Photo From The Food Drive

Soon, both Jana and Tony were involved in their new nonprofit. They started in November 2020 making deliveries from a single grocery store to Bread of Life, where Jana was on the board, and quickly other restaurants and stores joined in. Buckalew’s was the first Main Street business to participate (and owner Robin Peevey will be honored with a Harvest Hero award at the Harvest Fundraiser in recognition of her ongoing support of The Food Drive). Then The Bread Shop, Shaw’s, Starbucks, and the Farmer’s Market all began to volunteer their leftover food for delivery to those in need. Deliveries began to go to a range of recipients, including the two food pantries in Melrose - Pantry of Hope at Melrose First Baptist Church and A Servant’s Heart Food Pantry at Faith Evangelical Church.
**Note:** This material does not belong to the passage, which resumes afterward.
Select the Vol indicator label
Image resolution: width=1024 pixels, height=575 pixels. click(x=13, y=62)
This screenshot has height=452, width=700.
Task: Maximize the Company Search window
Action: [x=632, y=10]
“It was an experiment,” Gimenez said, “to see what would happen. What else were we doing at that point? We kept getting more requests, from both donors and recipients, and it became clear there was a need for a full-time nonprofit.” Jana and Tony started out doing all the deliveries themselves, until, Gimenez recalled, “one Saturday, our daughter (who was then thirteen) called and said, ‘Um, are you coming home?’ We hadn’t realized how much picking up and dropping off there would be, and how long it would take.”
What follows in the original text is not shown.